Word and element location data:
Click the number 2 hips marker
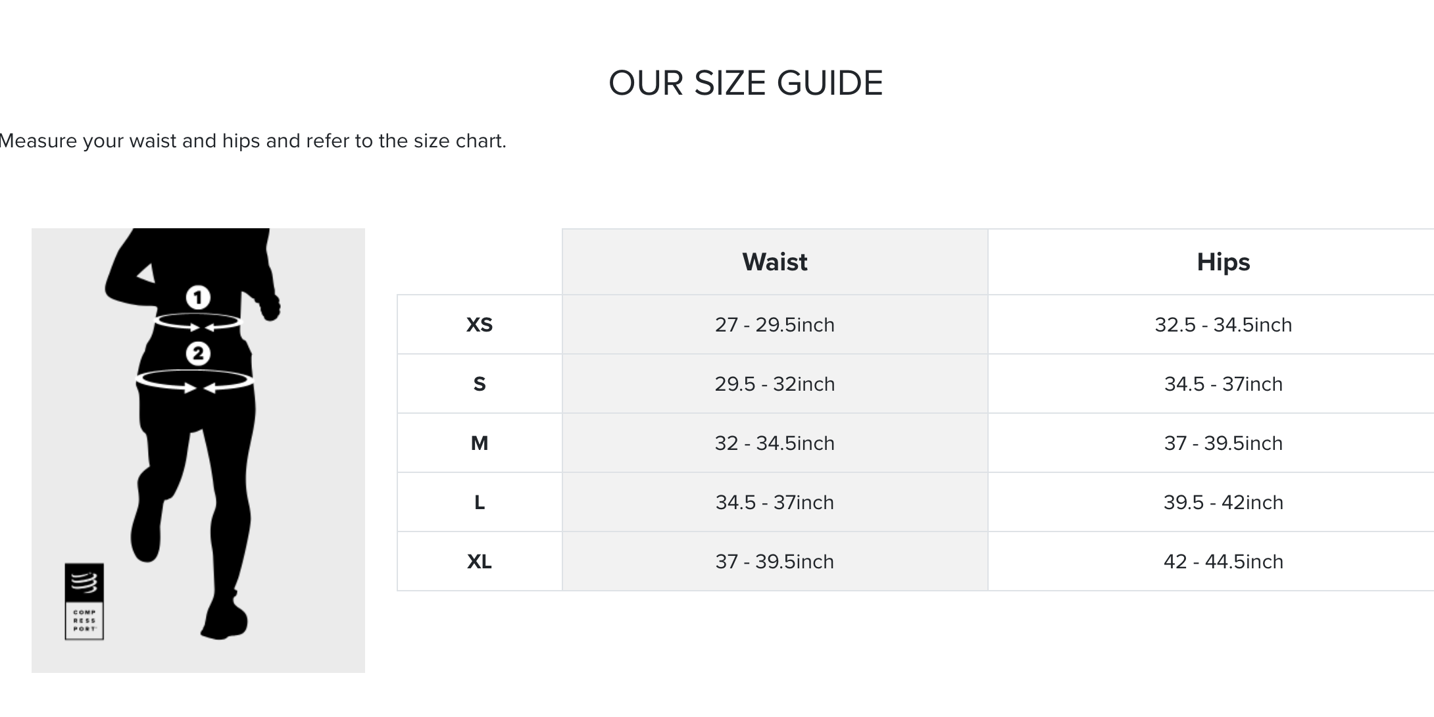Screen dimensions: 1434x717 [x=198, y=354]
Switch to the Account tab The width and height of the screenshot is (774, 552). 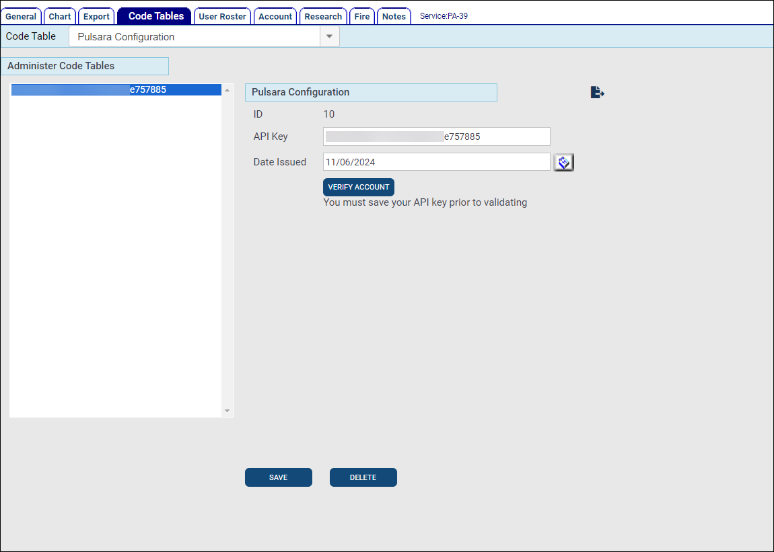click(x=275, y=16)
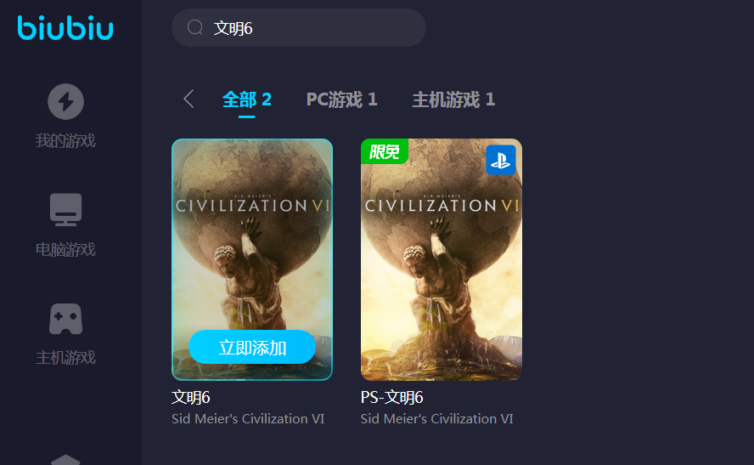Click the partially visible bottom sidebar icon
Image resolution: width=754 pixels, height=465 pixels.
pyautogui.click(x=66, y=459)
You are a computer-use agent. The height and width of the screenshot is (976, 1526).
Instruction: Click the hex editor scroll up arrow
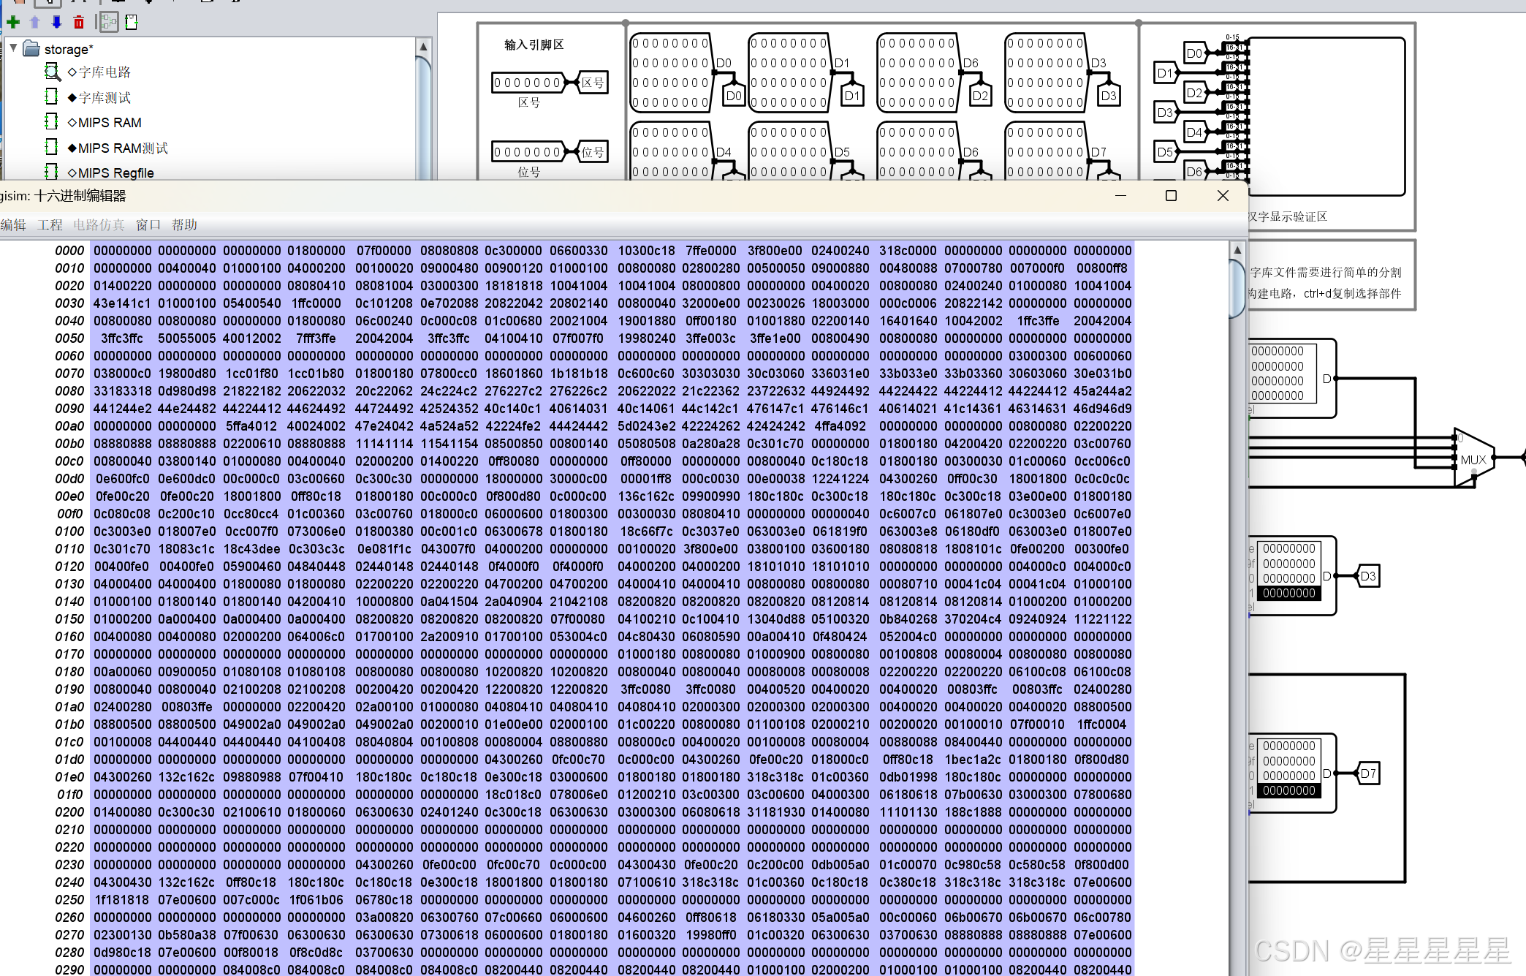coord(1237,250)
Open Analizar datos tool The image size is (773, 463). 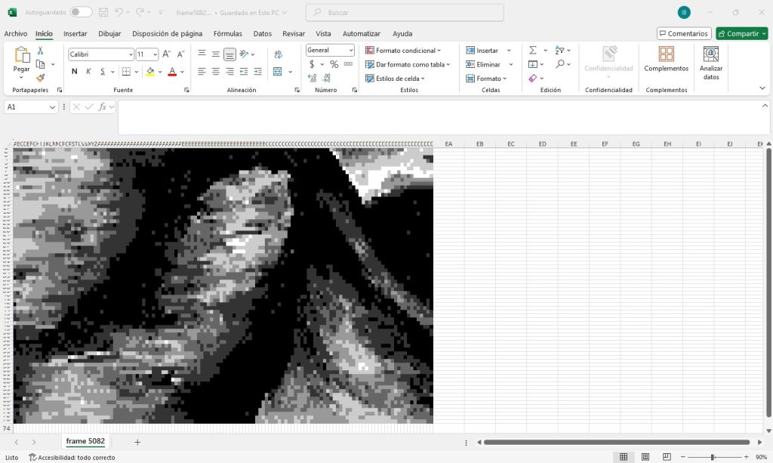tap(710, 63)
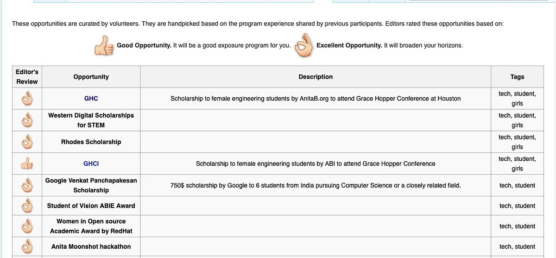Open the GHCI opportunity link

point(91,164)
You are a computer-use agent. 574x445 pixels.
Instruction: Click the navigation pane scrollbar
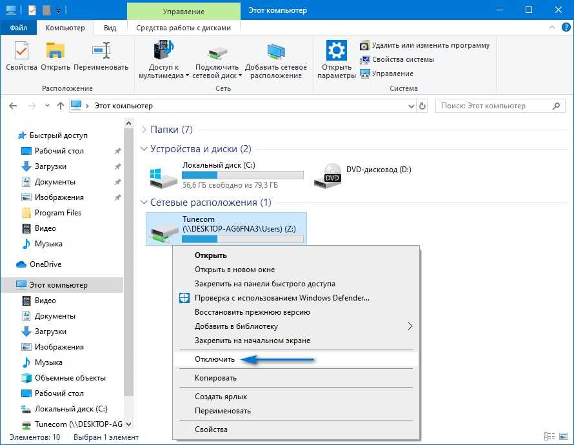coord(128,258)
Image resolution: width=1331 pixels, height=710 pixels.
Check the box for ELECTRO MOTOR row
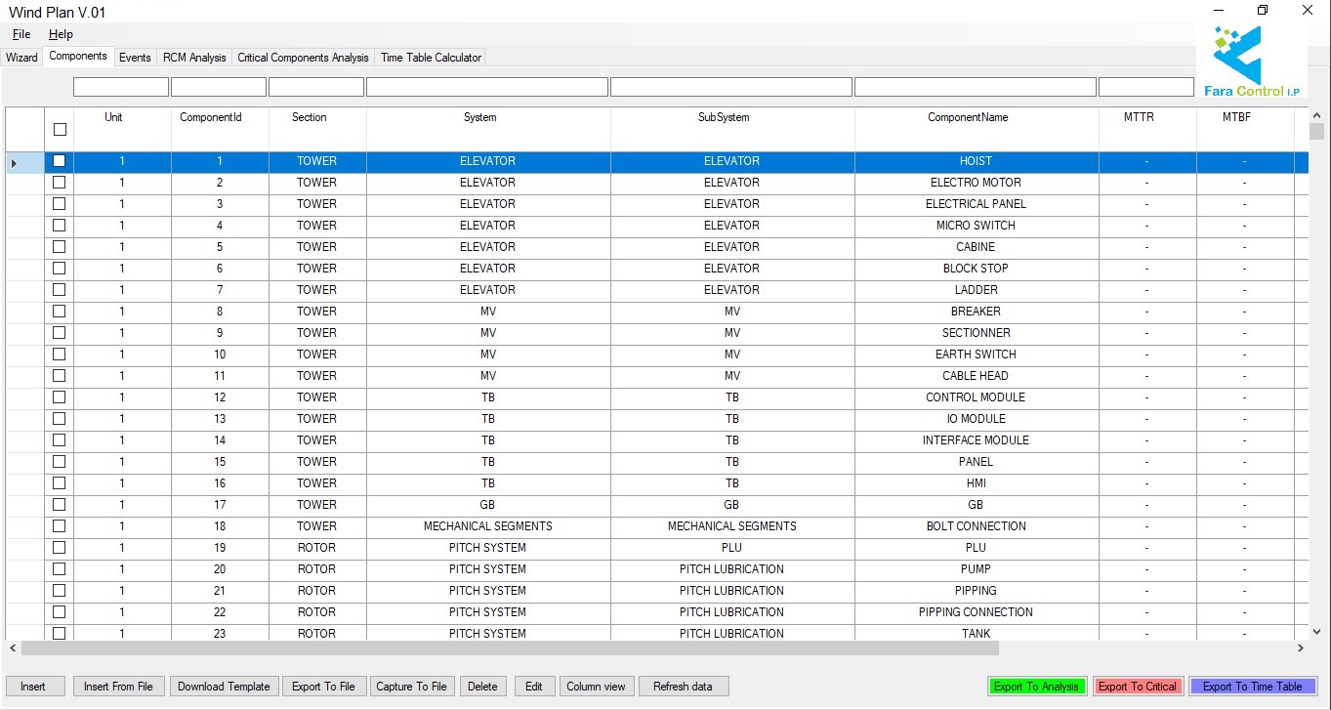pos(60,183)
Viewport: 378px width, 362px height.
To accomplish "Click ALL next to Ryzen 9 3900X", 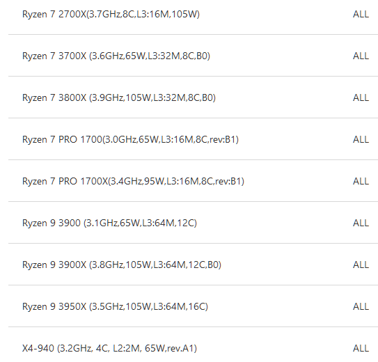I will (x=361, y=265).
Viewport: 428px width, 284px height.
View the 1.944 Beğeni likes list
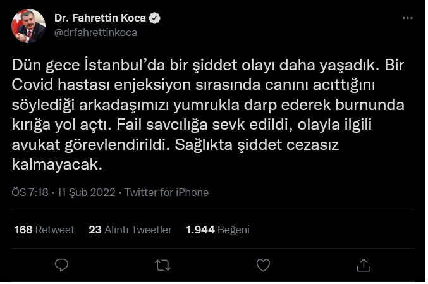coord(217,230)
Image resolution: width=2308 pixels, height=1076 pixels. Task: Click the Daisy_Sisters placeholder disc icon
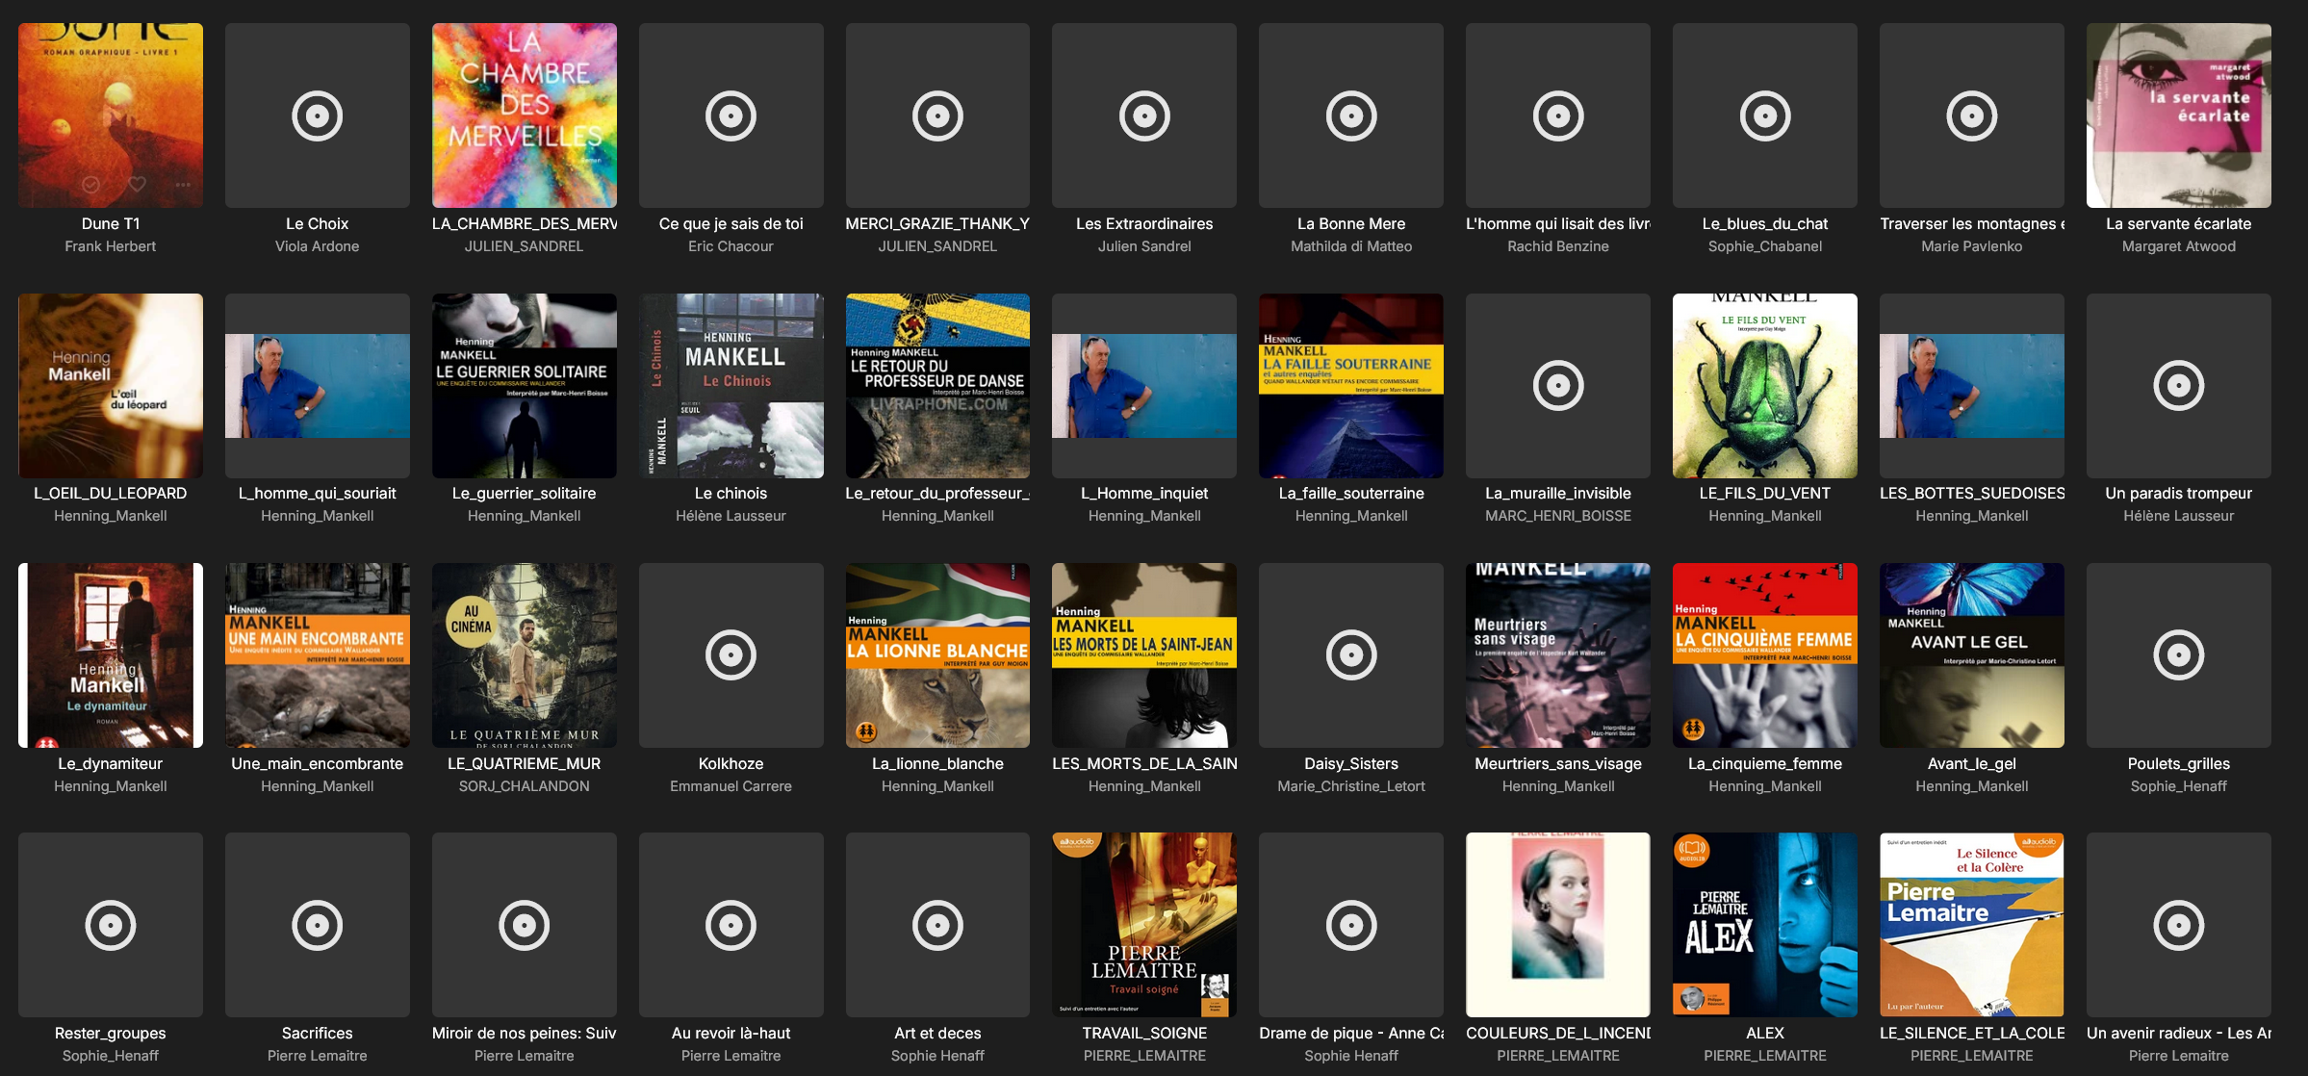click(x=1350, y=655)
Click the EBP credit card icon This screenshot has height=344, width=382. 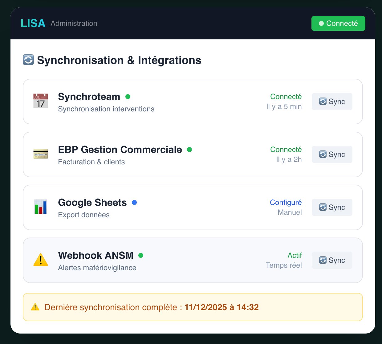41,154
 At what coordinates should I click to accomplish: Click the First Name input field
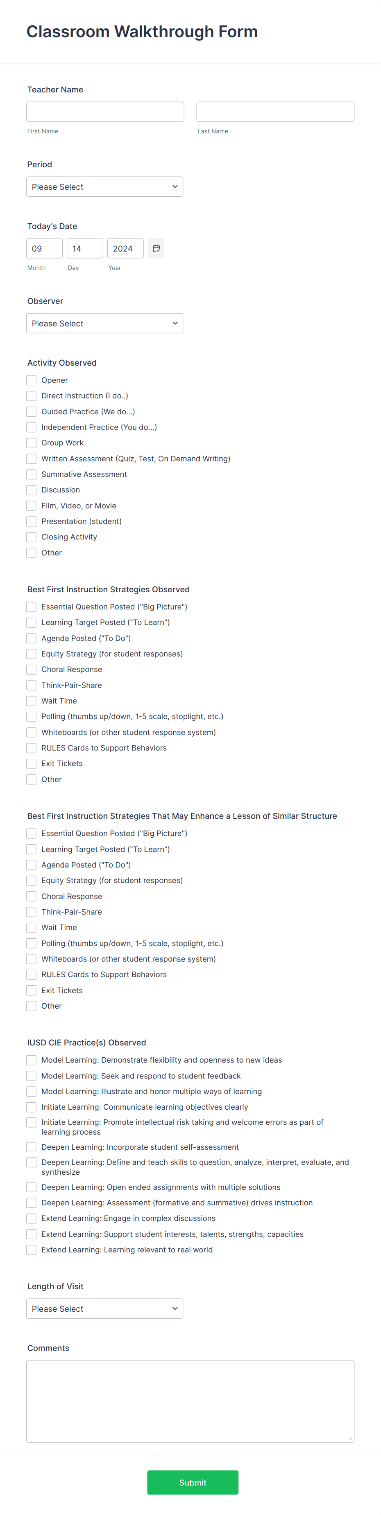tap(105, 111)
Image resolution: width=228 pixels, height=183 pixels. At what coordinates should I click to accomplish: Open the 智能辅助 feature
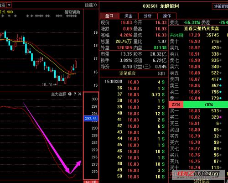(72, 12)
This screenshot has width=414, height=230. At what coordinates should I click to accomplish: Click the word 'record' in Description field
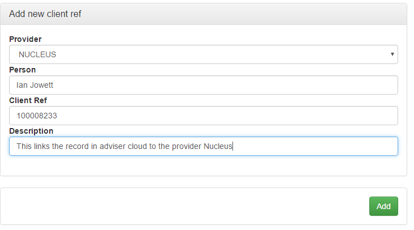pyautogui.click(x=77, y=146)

**Stated goal:** Quote the entries exactly as they appear, from the line containing "Name input field" down to the end of the entries, including both ends. Omit the pictures.

**Task output:**
 At what coordinates should I click to accomplish: Click the First Name input field
tap(105, 111)
Image resolution: width=228 pixels, height=183 pixels. At what coordinates should I click to accomplish: Open the 智能辅助 feature
(72, 12)
This screenshot has width=414, height=230. At what coordinates should I click to accomplish: Click the word 'record' in Description field
pyautogui.click(x=77, y=146)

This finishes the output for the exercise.